Summary of progress towards objectives and details for each task
Electroactive biofilms (EABs) are micro structured communities composed of microorganisms that thrive at the solid/liquid interface. The biofilm is composed by the viable microorganisms and a matrix material (sometimes known as “slime”) that confers mechanical stability and increase biofilm resistance to chemical and physical stresses. EABs are capable of respiring solid materials, like metals and electrodes, exchanging electrons with these solid electron donor/acceptors. Because of their unique characteristics, EABs might be applied to energy recovery from waste, wastewater and drinking water treatment, biosensors, and bioelectrosynthesis. For example, EAB can be grown in fuel cells, where the oxidation of a reduced organic carbon source is coupled to the reduction of oxygen or nitrates. This application has been suggested for energy recovery from wastewater. In other applications, EAB might be used to sense the surrounding environment, including the presence of toxic chemical pollutant, thus generating a signal proportional to the concentration of the pollutant.

However, the development of reliable EAB-based technologies requires a thorough understanding of charge transfer mechanism at the interface biofilm/electrode. Furthermore, the scale-up of EAB-based devices for industrial applications is usually accompanied by dramatic loss of power output, and this problem have prevented so far a large scale implementation of EAB-based technology.

In this project, we have focused on the fundamental of charge transfer between the EAB and electrode in potentiostat-controlled electrochemical cells. The experimental design uses multichannel potentiostat and miniature electrochemical cells to reduce the costs and increase the experimental throughput. Following initial, unsuccessful attempt to use mixed electroactive consortia, we have worked primarily with model metal-reducing microorganisms such as Shewanella sp. and Geobacter sp. Geobacter uses prevalently direct electron transfer through their outer membrane cytochromes, iron-containing proteins that can connect directly the bacterial cells with the electrode. Shewanella possess outer membrane cytochromes and is capable of direct electron transfer. However, it also produces redox compounds, namely flavins (similar to vitamin B12) and quinones (similar to the organic matter present in the soil) that get reduced at the bacterial surface, and then in turn reduce the electrode, thereby producing a net electron transfer.

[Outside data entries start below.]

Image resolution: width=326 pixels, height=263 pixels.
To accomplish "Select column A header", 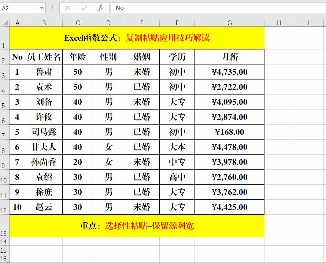I will tap(17, 22).
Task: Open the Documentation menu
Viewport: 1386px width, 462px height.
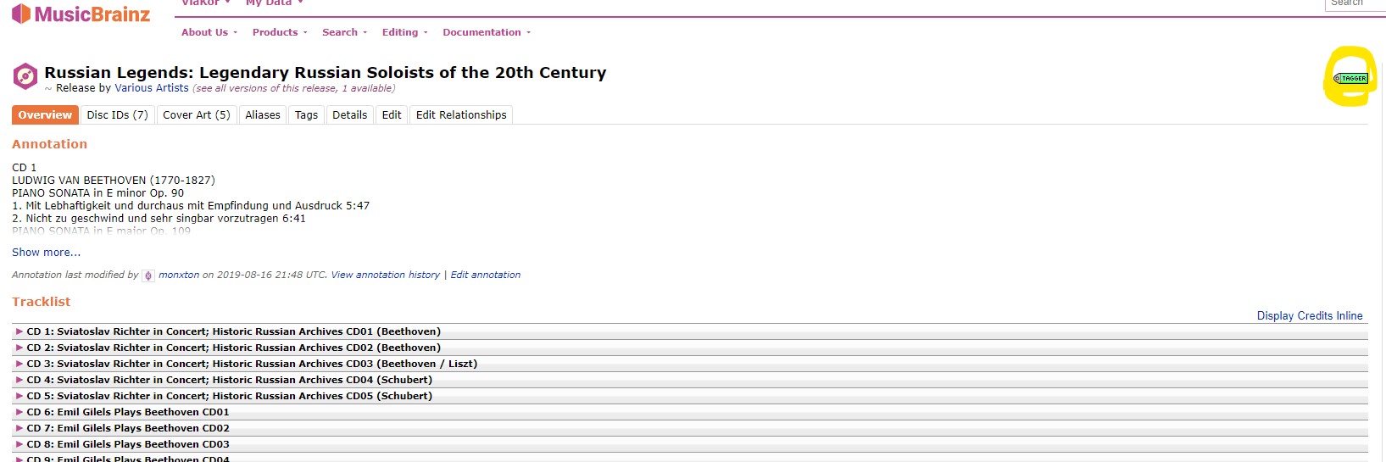Action: tap(486, 32)
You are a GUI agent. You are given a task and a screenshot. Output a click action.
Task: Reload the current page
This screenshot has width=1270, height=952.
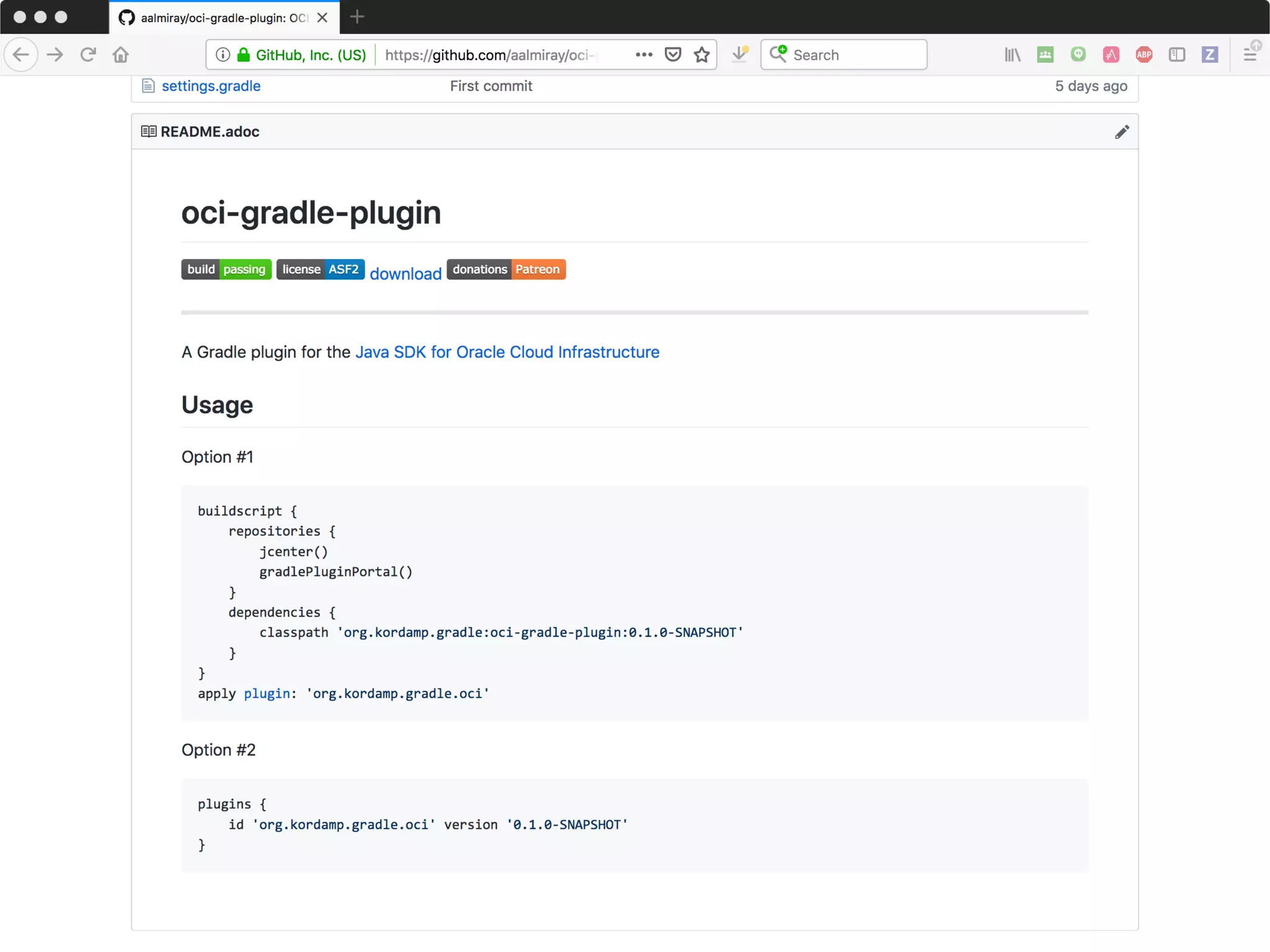click(88, 55)
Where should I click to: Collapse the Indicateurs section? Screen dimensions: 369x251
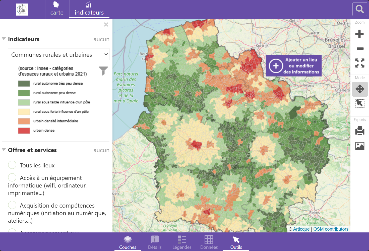tap(4, 39)
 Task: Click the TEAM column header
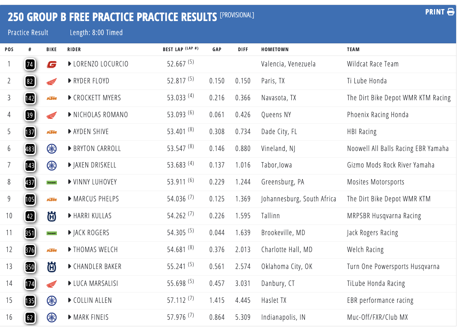tap(353, 50)
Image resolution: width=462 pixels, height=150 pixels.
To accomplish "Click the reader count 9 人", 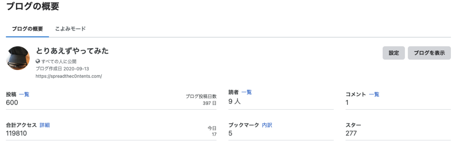I will 234,102.
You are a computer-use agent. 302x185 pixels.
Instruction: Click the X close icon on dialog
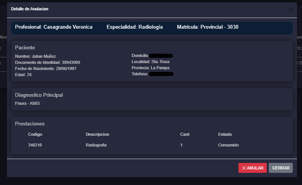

The relative importance of direct vs. mediated electron transfer in EABs depends on numerous factors, including the biofilm age, the electrode material, the potential at which electron transfer occurs, and so on. In this project, we discover that young Shewanella biofilms transfer electrons prevalently via mediated electron transfer. However, the electron transfer becomes mostly direct as the biofilm ages. In general, the mediated electron transfer is very rapid in thin biofilms, as the diffusion of microbially produced redox agent is not impeded by thick and dense biofilm. However, old biofilms such as those envisioned in practical technological applications will have a predominant direct electron transfer mode, thus producing less current than young biofilms. This finding is relevant to the design of efficient EAB bioreactors, where the biofilm thickness should be kept at a minimum.

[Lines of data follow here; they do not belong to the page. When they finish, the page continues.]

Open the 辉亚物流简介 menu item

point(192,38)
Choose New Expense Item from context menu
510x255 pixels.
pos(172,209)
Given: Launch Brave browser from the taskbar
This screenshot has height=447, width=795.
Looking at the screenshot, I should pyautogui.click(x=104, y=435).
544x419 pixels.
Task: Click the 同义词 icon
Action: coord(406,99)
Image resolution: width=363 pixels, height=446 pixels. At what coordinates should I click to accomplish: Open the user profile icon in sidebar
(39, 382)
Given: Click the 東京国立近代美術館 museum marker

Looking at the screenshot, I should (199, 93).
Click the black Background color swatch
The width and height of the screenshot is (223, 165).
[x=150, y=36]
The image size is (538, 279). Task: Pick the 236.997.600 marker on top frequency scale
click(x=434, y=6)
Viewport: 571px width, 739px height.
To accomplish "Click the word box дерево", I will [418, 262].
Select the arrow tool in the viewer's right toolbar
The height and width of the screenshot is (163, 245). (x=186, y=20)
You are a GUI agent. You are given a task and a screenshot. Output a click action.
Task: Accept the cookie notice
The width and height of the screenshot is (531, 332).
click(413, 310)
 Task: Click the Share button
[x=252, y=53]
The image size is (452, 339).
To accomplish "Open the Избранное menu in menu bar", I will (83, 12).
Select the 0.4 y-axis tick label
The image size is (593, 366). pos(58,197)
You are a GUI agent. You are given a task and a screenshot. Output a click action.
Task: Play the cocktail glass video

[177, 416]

EAB research requires the development of techniques capable of interrogating several aspect of EAB activity and structure. We developed the first spectroelectrochemical method for the in vivo characterization of EAB. We applied this method to this Geobacter biofilms and were able to determine the redox state of outer membrane cytochromes exposed to increasing electrode potential. The simple setup developed in this project enables rapid and informative characterization of EAB with minimal pretreatment and in non-destructive manner.

Overall, this project contributed to the knowledge of EAB and their application to environmental monitoring and wastewater treatment. The results generated in this project have been used to design innovative fuel cells for energy recovery from wastewater and sensitive bioelectrochemical sensors for monitoring of drainage water. Both projects were funded by industrial partner and significant results, in term of technology development, are expected in the next 2-3 years.